Labor professors and economists say the pandemic also made it harder for the nation’s 15 million retail workers to find reliable child care and public transportation. But now that life is returning to normal, analysts say, workers have begun to realize they have options, capitalizing on the latest waves of hiring and government stimulus as catalyst for career change. Companies of all sizes, meanwhile, are offering a host of perks, from free appetizers to subsidized college courses, to attract and keep workers.
“We’re seeing a wider understanding that these were never good jobs and they were never livable jobs,” said Rebecca Givan, a professor of labor studies and employment relations at Rutgers University. “In many cases, the pay is below a living wage and the hours are inconsistent and insufficient. If anything, the pandemic has made retail jobs even less sustainable than they already were.”
It is too soon to tell, she said, whether the latest exodus reflects a long-term shift away from retail work. Some employees, for example, may return to the industry once child care is more readily available and other pandemic-related challenges ease, but others are turning to industries where workers are in high demand.
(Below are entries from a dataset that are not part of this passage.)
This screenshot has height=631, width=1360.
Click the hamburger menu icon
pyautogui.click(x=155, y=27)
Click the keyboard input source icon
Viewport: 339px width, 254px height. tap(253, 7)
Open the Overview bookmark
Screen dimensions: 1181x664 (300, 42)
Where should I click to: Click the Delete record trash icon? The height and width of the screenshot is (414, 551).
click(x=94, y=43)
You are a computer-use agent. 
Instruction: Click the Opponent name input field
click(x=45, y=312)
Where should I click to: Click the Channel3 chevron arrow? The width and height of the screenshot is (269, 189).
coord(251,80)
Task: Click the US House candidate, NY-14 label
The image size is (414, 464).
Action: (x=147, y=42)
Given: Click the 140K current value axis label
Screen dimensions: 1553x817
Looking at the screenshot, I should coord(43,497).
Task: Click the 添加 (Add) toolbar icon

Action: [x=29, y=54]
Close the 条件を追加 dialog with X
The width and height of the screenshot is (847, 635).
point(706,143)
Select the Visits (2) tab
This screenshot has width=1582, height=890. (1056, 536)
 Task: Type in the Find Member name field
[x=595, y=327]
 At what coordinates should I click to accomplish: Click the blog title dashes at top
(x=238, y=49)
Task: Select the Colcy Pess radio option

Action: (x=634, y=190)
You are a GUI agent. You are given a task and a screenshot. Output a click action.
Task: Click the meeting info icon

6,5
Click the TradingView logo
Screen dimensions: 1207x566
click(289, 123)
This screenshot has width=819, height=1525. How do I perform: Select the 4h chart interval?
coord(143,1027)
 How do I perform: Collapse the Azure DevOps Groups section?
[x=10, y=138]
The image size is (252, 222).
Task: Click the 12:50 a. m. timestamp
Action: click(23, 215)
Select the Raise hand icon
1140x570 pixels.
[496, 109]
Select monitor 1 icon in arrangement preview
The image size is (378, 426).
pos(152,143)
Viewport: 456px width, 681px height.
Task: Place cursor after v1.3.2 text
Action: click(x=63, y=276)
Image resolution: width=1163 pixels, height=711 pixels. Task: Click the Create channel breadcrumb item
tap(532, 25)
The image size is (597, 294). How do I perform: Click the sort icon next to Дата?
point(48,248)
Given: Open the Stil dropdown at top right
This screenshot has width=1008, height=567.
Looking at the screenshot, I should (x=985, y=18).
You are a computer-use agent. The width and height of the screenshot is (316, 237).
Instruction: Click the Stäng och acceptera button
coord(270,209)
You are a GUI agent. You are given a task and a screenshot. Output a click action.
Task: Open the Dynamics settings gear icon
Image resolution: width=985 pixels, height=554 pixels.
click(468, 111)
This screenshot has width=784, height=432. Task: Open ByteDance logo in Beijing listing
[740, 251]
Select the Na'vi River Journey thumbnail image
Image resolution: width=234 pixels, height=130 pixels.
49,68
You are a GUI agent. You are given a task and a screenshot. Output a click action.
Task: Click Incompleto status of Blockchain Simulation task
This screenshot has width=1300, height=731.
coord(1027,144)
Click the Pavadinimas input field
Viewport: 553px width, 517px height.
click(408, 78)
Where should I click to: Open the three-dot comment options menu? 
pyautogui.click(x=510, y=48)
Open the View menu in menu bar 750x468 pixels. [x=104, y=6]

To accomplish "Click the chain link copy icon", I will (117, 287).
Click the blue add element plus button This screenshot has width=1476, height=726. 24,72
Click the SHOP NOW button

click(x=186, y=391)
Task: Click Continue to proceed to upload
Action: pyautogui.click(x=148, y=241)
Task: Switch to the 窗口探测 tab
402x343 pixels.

Noles said she began mulling a career change after five colleagues tested positive for the coronavirus late last year. Her lucky break, she said, came on a particularly busy night when the checkout lines snaked to the back of the store. A customer in line, who was charmed by her upbeat nature and impressed that not a single customer left despite the wait, encouraged her to apply for an opening at her law firm. Noles applied in April and, a few weeks later, was offered the job as an intake specialist, earning $13 an hour, plus benefits.